Had same problem. Got it fixed. This is how.
Had similar problem with external micro-SD 8 GB Kingston card, inserted into USB slot via USB Kit, running on a windows XP Home Edition SP-3, and wrecked by Dell.
Problem:
After running a batch installation of a Dell diagnostics program, which installed the whole program on a flash drive that it made bootable, the capacity of the drive dropped from 8GB to 2GB. I spent one hour on the phone with Dell. First they tried to pass the buck, saying that this was a hardware problem with hardware that was not theirs. When I persisted, indicating that this was a brand new, fully functioning micro-SD card that worked fine before their program botched it, they decided to help. However, after spending an hour with the Dell techician on the phone, and she tried everything she knew, I gave up on Dell. Next I called Kingston. That was a one minute conversation, since they were not willing to help. So, after spending another hour or so trying a variety of things, I managed to solve the problem. Here's how:
Solution:
1. Downloaded free partition management program CompuApps-SwissKnife version three at: http://download.cnet.com/CompuApps-S...-10070864.html
2. Installed SwissKnife.
3. Deleted the active partition. Couldn't do anything to unallocated memory in inactive partition.

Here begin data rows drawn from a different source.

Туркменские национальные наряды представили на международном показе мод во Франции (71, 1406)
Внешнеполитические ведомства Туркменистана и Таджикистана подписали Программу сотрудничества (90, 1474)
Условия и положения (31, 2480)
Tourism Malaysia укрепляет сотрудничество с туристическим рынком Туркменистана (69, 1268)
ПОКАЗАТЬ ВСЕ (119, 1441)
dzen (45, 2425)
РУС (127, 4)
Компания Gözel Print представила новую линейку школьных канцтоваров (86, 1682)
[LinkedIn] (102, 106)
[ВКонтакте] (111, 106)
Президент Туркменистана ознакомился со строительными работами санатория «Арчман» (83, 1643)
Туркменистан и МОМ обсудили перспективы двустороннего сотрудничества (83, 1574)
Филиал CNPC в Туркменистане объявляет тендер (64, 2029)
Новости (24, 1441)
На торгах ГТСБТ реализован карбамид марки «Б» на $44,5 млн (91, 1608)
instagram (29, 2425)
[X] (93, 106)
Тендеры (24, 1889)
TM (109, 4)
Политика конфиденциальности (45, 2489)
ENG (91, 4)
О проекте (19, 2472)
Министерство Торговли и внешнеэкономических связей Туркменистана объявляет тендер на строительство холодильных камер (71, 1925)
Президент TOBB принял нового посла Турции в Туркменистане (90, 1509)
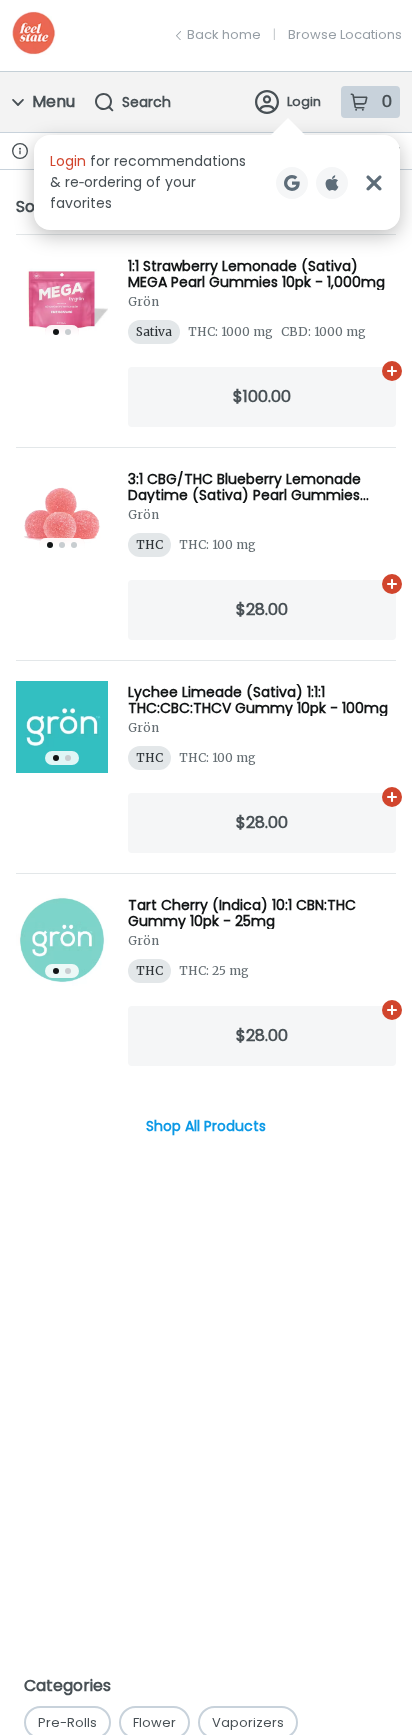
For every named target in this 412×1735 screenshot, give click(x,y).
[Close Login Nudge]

4. Used Norton Systemworks CD and ran disk doctor. It detected two partitions on the flash drive and asked me if I wanted to restore and/or recover them and to repair the partition table.
5. I said yes and dd was able to recover the lost partition.
6. I rebooted.
7. I formatted the flash drive, and presto the computer could now see the full available capacity (7.40 GB's) as one partition.